In summary, this study provides a comprehensive evaluation of ctDNA performance in predicting postoperative breast cancer recurrence. Although ctDNA showed high specificity in predicting breast cancer recurrence, its sensitivity remained suboptimal, especially in landmark analyses. In the future, detection efficiency could be enhanced through several approaches, including optimization of ctDNA extraction, reduction of background noise, and tracking of multi-locus gene mutations (6, 27, 30). Beyond technological improvements, integrating ctDNA with other liquid biopsy biomarkers, such as circulating tumor cells (CTCs) and exosomes, may further improve overall sensitivity and clinical utility in recurrence risk prediction (24, 31). Future research should prioritize standardizing detection methods across molecular subtypes, optimizing testing strategies, and implementing multidimensional evaluations to advance precision and personalized postoperative management of breast cancer through ctDNA monitoring.

Limitations
First, the total sample size across the 17 included studies was limited, and several subgroups had small cohorts, thereby reducing the statistical power and robustness of the conclusions.
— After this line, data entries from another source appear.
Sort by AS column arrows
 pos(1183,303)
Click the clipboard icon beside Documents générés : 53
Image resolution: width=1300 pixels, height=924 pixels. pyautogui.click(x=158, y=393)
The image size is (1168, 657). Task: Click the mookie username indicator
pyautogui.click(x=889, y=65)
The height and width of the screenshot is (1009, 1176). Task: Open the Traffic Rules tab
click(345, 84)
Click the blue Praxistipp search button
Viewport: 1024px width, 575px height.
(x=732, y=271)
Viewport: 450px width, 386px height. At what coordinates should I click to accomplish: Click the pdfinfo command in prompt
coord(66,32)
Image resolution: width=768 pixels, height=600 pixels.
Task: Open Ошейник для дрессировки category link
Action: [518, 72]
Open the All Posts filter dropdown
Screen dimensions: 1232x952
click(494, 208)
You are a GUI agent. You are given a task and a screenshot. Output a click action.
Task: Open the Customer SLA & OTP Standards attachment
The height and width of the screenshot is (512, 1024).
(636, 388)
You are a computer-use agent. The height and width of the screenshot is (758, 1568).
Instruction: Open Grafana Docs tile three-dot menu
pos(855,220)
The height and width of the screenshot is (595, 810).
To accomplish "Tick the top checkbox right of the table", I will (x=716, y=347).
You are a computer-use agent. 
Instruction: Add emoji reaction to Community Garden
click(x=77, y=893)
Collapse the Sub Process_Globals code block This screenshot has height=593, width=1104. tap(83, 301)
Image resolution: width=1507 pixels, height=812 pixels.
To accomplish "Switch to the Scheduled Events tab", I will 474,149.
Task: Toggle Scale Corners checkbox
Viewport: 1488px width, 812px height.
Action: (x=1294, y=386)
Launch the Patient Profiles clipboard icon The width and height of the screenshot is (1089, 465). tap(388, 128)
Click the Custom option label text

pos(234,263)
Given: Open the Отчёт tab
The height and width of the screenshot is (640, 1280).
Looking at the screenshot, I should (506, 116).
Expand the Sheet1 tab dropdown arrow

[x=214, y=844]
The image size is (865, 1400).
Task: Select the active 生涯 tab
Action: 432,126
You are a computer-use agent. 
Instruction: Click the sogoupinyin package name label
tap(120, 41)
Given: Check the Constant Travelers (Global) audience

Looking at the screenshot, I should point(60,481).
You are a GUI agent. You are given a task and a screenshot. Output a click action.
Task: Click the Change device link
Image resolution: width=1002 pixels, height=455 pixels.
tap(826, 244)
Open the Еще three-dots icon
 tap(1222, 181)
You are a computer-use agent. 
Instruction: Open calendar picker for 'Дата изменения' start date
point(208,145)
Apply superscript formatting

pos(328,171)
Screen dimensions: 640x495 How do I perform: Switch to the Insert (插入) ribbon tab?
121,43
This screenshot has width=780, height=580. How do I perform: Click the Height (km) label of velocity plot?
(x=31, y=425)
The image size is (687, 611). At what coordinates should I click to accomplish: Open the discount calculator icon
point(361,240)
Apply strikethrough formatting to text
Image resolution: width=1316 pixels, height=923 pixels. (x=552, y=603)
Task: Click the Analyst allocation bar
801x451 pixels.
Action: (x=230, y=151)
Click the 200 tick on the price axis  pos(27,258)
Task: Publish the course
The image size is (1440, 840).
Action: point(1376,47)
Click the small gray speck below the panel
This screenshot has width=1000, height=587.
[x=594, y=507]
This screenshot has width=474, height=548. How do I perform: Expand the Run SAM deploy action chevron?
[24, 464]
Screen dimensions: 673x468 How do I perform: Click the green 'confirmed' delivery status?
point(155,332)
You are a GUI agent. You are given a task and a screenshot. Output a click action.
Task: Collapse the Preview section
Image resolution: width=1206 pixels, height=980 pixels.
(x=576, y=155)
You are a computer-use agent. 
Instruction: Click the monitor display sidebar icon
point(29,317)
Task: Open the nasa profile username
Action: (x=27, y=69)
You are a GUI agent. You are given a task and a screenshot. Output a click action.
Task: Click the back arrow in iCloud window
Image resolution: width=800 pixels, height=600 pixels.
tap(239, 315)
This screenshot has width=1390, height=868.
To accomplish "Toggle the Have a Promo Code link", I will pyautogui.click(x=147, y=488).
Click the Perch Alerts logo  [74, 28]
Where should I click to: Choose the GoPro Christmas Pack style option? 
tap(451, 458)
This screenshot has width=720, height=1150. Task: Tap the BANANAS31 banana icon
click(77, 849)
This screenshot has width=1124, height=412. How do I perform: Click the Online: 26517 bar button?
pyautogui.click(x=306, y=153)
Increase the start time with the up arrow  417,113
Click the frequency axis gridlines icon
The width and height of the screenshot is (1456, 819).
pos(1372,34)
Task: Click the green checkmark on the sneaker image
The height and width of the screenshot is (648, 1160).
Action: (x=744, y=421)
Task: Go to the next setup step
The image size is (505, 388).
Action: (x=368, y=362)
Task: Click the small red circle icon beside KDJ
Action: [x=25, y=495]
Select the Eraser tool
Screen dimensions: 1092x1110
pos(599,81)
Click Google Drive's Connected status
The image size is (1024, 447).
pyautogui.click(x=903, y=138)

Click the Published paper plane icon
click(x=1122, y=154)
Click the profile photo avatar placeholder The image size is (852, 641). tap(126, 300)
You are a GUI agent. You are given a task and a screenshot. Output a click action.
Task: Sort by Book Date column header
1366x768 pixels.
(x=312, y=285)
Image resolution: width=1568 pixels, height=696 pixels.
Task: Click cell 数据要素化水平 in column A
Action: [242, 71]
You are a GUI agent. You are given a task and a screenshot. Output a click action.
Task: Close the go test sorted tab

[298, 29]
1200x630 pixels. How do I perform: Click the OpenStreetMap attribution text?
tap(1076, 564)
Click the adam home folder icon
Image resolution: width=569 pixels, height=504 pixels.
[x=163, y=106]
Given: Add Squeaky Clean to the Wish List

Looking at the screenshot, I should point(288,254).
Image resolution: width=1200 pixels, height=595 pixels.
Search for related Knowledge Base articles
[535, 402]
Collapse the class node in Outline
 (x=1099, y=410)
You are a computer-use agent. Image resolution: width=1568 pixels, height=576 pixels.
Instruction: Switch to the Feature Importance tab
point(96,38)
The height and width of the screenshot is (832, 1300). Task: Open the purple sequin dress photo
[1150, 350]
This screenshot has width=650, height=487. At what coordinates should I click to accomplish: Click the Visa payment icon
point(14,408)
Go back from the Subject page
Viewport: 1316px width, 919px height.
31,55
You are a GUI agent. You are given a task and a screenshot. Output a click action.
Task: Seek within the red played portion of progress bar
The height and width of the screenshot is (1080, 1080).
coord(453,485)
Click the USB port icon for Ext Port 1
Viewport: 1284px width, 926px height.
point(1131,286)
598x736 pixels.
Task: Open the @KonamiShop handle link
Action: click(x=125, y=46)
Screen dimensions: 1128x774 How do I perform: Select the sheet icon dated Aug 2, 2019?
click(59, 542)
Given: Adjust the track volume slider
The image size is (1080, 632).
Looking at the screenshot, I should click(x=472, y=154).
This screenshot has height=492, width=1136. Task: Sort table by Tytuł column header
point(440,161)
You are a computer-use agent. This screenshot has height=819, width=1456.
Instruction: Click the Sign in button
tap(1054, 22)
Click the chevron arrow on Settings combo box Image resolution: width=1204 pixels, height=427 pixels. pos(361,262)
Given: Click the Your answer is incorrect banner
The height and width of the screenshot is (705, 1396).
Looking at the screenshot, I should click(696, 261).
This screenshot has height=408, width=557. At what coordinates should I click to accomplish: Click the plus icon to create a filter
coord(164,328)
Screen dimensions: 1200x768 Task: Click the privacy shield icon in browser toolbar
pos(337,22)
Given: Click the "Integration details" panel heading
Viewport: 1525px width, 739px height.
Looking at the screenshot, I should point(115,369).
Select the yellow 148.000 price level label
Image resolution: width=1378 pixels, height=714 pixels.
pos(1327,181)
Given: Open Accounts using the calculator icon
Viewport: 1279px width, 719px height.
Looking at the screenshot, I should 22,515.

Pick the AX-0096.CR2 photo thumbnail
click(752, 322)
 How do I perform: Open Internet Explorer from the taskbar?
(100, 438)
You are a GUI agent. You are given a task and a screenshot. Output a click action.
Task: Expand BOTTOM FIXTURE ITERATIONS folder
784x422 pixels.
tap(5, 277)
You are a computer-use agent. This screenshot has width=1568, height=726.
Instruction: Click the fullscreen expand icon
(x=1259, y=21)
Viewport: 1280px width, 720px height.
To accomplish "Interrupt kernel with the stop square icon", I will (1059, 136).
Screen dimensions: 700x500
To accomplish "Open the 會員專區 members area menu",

Second, due to the high heterogeneity of breast cancer and the lack of detailed individual-level data in most studies, we were unable to fully evaluate the potential effects of driver gene status and specific treatment regimens on the outcomes, despite performing subgroup analyses by molecular subtype, detection method, stage, and strategy. These factors may influence the accuracy of postoperative recurrence risk assessment in breast cancer.

Conclusion

Conclusion
ctDNA has been identified as a promising biomarker for predicting postoperative recurrence in patients with breast cancer. It exhibited excellent specificity in both landmark and surveillance analyses. To realize its clinical translational potential, more sensitive and cost-effective detection technologies should be developed. Optimization of detection strategies—such as designing subtype-specific detection panels—may enable ctDNA monitoring to provide crucial evidence for precise risk stratification and personalized adjuvant treatment decisions in breast cancer.